# Data mining

# Lesson 3

# Data Analysis Using Factor Analysis, PCA, and SVD

### **Objective:**
Learn to apply dimensionality reduction methods, such as Factor Analysis, PCA, and SVD, to analyze high-dimensional data. Understand how these methods uncover hidden structures and simplify data for better analysis and modeling.

### **Description**

Dimensionality reduction methods such as Factor Analysis, Principal Component Analysis (PCA), and Singular Value Decomposition (SVD) are essential in data analysis, especially when working with high-dimensional data. These methods help reduce the number of variables while preserving most of the information, making data easier to visualize and process. This lab focuses on implementing and understanding these techniques in practice.

### What we will learn:
- Applying PCA to reduce dimensionality and interpret components.
- Using Factor Analysis to identify hidden factors in the data.
- Applying SVD for data decomposition and analysis.
- Evaluating the impact of dimensionality reduction on data and model performance.

### Libraries that we use:

- [Pandas](https://pandas.pydata.org/) - a library for working with tabular data, which will help us in the data preparation phase.
- [Matplotlib](https://matplotlib.org/) - for data visualization and identifying interesting patterns.
- [Scikit-learn](https://scikit-learn.org/stable/) - machine learning library for building and evaluating models.
- [Numpy](https://numpy.org/) - a library for the Python programming language, adding support for large, multi-dimensional arrays and matrices, along with a large collection of high-level mathematical functions to operate on these arrays


### Structure of the laboratory work:

- We have sales data and want to predict which customers are most likely to make a purchase in the next month.

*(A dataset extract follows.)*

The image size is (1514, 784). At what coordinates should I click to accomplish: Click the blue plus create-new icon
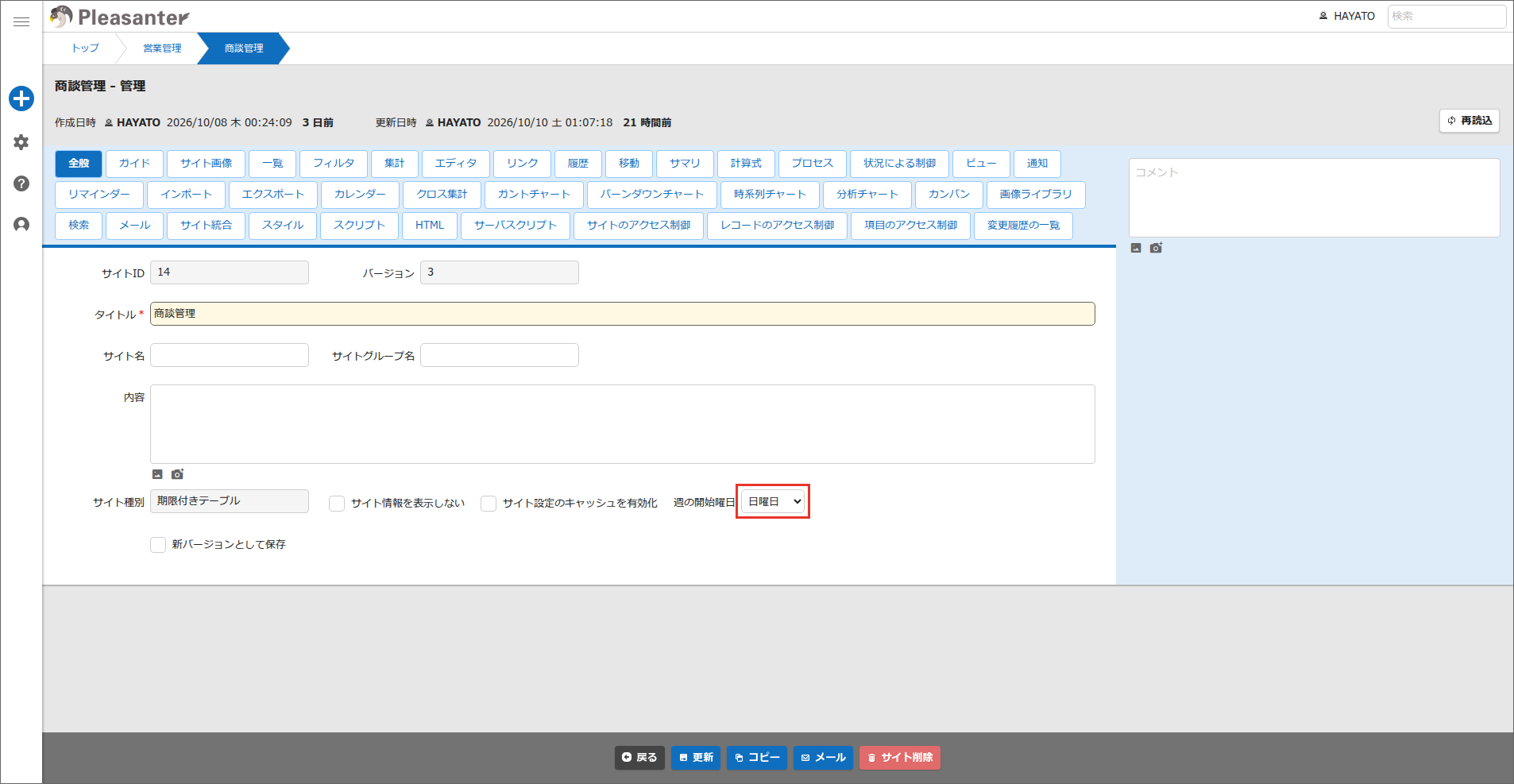(21, 98)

Our **data.csv** with columns:

    "Age (integer between 18 and 65)",
    "Annual Income (integer between 15,000 and 120,000)",
    "Customer Satisfaction (integer between 1 and 10)",
    "Purchase Frequency (integer between 1 and 30)",
    "Customer Loyalty (integer between 1 and 10)"

In [None]:
import pandas as pd
import seaborn as sns
import matplotlib.pyplot as plt

# Download data
data = pd.read_csv('data.csv')
df = pd.DataFrame(data)
# Description
print(df.head())


## **Exercise 1:** Principal Component Analysis (PCA)
- Standardize the dataset before applying PCA using StandardScaler.
- Apply PCA to reduce dimensionality to 2 components.
- Output the explained variance ratio for each component.
- Visualize the data after dimensionality reduction.

In [None]:
from sklearn.decomposition import PCA
from sklearn.preprocessing import StandardScaler
import matplotlib.pyplot as plt
import seaborn as sns

# Standardize the data

# Apply PCA with 2 components

# Explained variance ratio

# print(f"Explained Variance Ratio: {explained_variance}")

# Create a DataFrame for visualization

# Visualize PCA results


## **Exercise 2:** Factor Analysis
- Apply Factor Analysis to identify 2 hidden factors.
- Analyze how the original features load onto these factors.
- Visualize the factor analysis results.

In [None]:
from sklearn.decomposition import FactorAnalysis

# Apply Factor Analysis with 2 factors

# Create a DataFrame for visualization

# Visualize factors

# Factor loadings


## **Exercise 3:** Singular Value Decomposition (SVD)
- Apply Singular Value Decomposition (SVD) to the dataset using numpy.
- Identify the three most significant singular values and analyze their contribution.
- Visualize the projections of data onto the first two singular vectors.

In [None]:
import numpy as np

# Apply SVD

# Print the three most significant singular values

# Create a DataFrame for visualizing projections onto the first two singular vectors

# Visualize SVD results


## **Exercise 4:** Comparing Methods
- Compare the results obtained using PCA, Factor Analysis, and SVD.
- Discuss which method works best for your dataset and why.
- Visualize the differences between PCA, Factor Analysis, and SVD.

In [None]:
# Visualize PCA, Factor Analysis, and SVD results side by side

# PCA scatter plot

# Factor Analysis scatter plot

# SVD scatter plot



## Consclusion:

We learned: 

- Applying PCA to reduce dimensionality and interpret components.
- Using Factor Analysis to identify hidden factors in the data.
- Applying SVD for data decomposition and analysis.
- Evaluating the impact of dimensionality reduction on data and model performance.

This lab focuses on understanding and applying dimensionality reduction techniques to uncover hidden structures in high-dimensional data while preserving critical information.